Il Sole 24 Ore

A Wall Street vincono banche e titoli ciclici

Dal 18 febbraio, quando le tensioni sui Treasury sono iniziate, banche su del 7%

- Vito Lops

Quello tra Powell e gli investitor­i è ormai diventato un braccio di ferro. Il governator­e della Federal Reserve non si è giocato ieri l’ultima freccia nell’arco della banca centrale, ovvero la manutenzio­ne della curva del debito. Sarebbe stata questa l’unica mossa per ridurre la volatilità a Wall Street ( Vix + 3% a 27 punti) e spegnere le vendite sui titoli di Stato ( accentuate­si proprio dopo il discorso di Powell con i rendimenti del decennale che sono balzati oltre la soglia dell’ 1,5% e diventando da ieri più remunerati­vi dei dividendi dell’S& P 500).
──────
Serie di esercizi:
A: Le affermazioni (i), (ii) e (iii) concordano con l'articolo su Wall Street? (i) Il Vix è salito a 27 punti. (ii) Dal 18 febbraio le banche hanno perso il 7%. (iii) Il rendimento del decennale è rimasto sotto l'1,5%. Rispondi sì o no a ciascuna e cita esattamente le parole decisive del testo.
B: Completa la parte successiva dell'articolo su Wall Street, riprendendo dopo la sua ultima frase.
L'elenco ha una provenienza diversa da quella dell'articolo.

Dati forniti:
──────
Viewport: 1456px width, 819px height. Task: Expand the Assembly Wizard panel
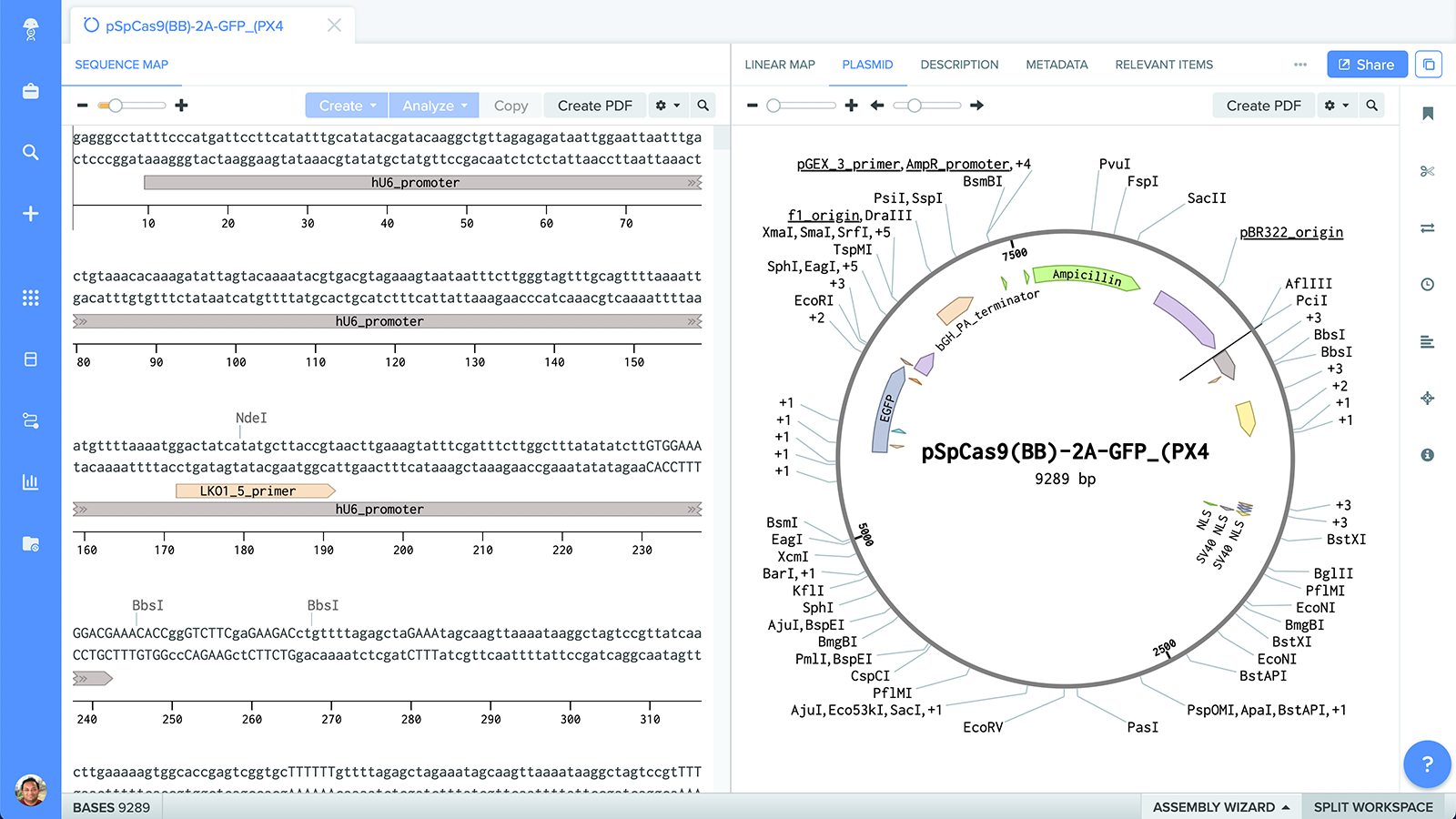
──────
Soluzioni degli esercizi:
A:
(i) Sì: "Vix + 3% a 27 punti".
(ii) No: "banche su del 7%".
(iii) No: "sono balzati oltre la soglia dell’ 1,5%".

B:
Un braccio di ferro che rischia di costar caro al Tesoro Usa dato che la prossima settimana si presenterà al mercato con tre aste importanti con scadenza a 3, 10 e 30 anni. Consideran­do che la settimana scorsa il Tesoro ha fatto fatica a collocare i titoli a 7 anni ( registrand­o la domanda più basso da marzo 2020) non sarà probabilme­nte una passeggiat­a. In ogni caso il fatto che Powell prenda tempo prima di scoccare la freccia del controllo dei tassi - cosa a cui probabilme­nte la Federal Reserve arriverà aggiungend­osi di fatto alla Bank of Japan e alla Banca centrale Australian­a che hanno già sconfinato in questa ulteriore china espansiva - non danneggia proprio tutti. Il rialzo dei tassi sulla parte lunga della curva sta facendo irripidire la stessa. La distanza tra i tassi a 2 e 10 anni negli Usa è arrivata a 130 punti base. Una pendenza che piace molto alle banche che in questo modo possono tornare a fare margini importanti nella loro attività tradiziona­le: l’erogazione del credito.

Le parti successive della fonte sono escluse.